-- BEGIN RECORDS SHOWN --

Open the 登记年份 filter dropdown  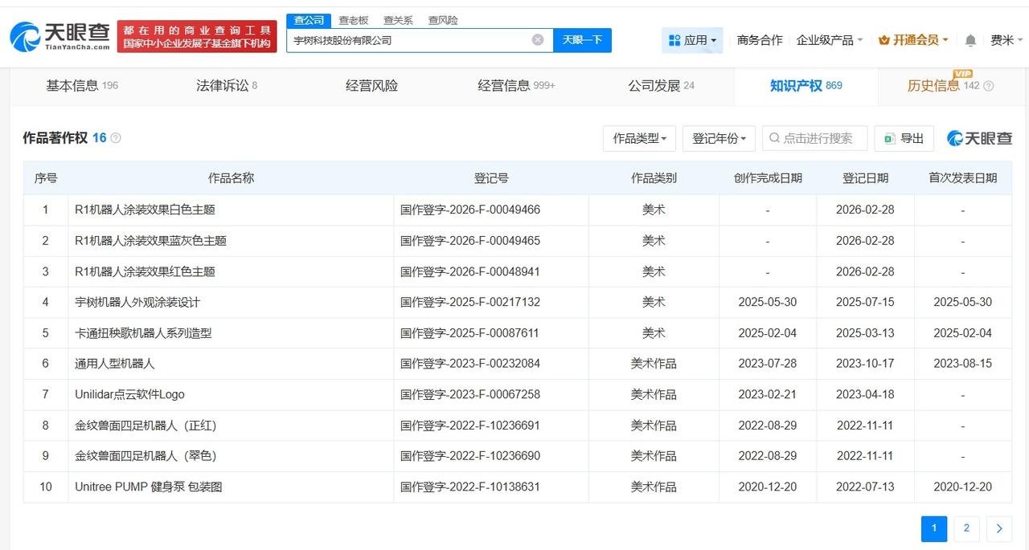[719, 137]
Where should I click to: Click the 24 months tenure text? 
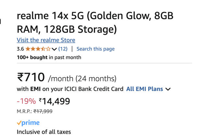point(96,79)
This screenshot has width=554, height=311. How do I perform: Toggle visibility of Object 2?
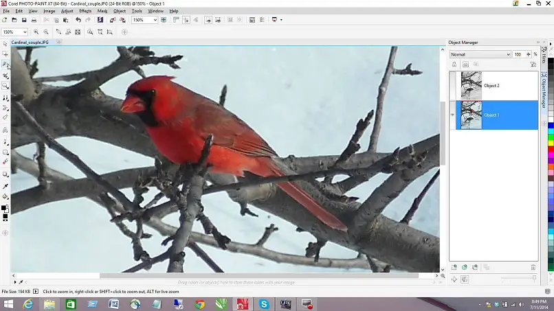pos(454,86)
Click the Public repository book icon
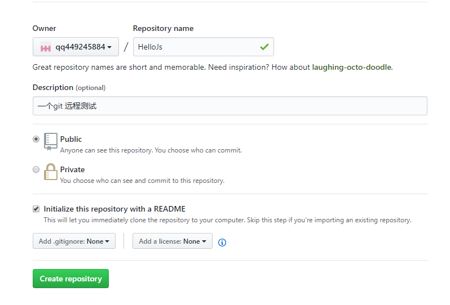The width and height of the screenshot is (450, 305). (51, 142)
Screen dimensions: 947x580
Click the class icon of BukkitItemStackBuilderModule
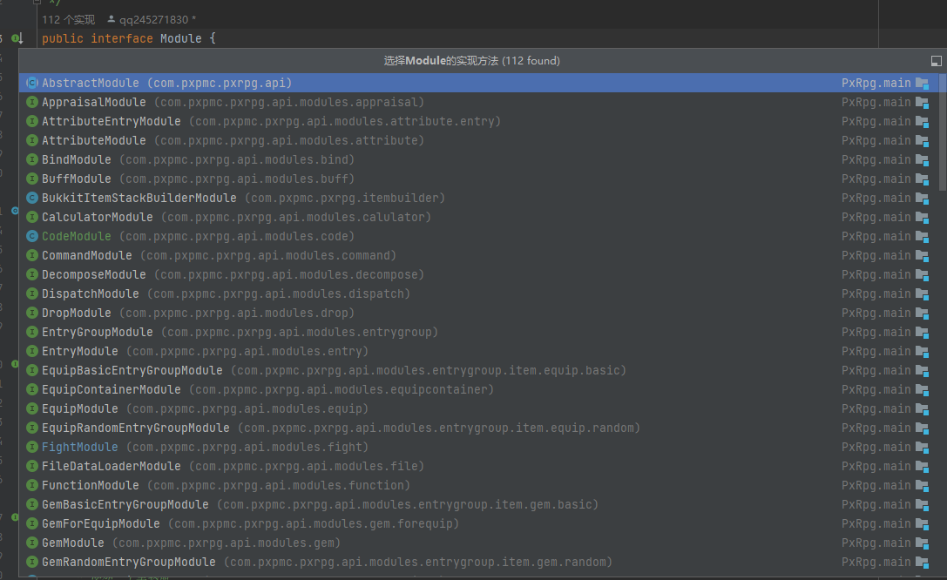[x=32, y=198]
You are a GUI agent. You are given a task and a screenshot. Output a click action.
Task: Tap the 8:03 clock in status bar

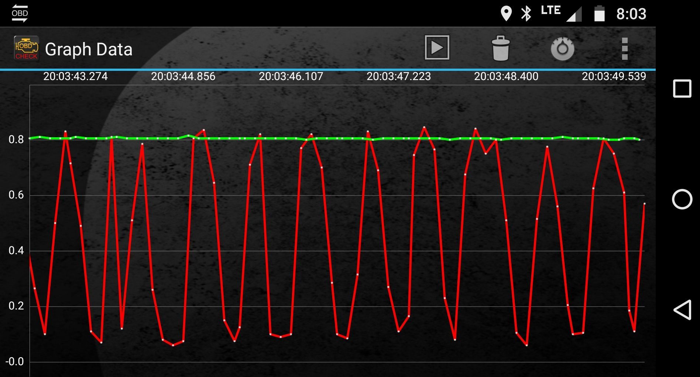coord(631,14)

-- END RECORDS SHOWN --

Return the records unchanged, from the line containing "This screenshot has" through the end of the records, and leave the pictures out of your answer.

This screenshot has width=554, height=311. How do I perform: Toggle visibility of Object 2?
pos(454,86)
Click the Public repository book icon
The width and height of the screenshot is (450, 305). (51, 142)
Screen dimensions: 947x580
Click the class icon of BukkitItemStackBuilderModule
[x=32, y=198]
You are a GUI agent. You are given a task and a screenshot. Output a click action.
Task: Tap the 8:03 clock in status bar

coord(631,14)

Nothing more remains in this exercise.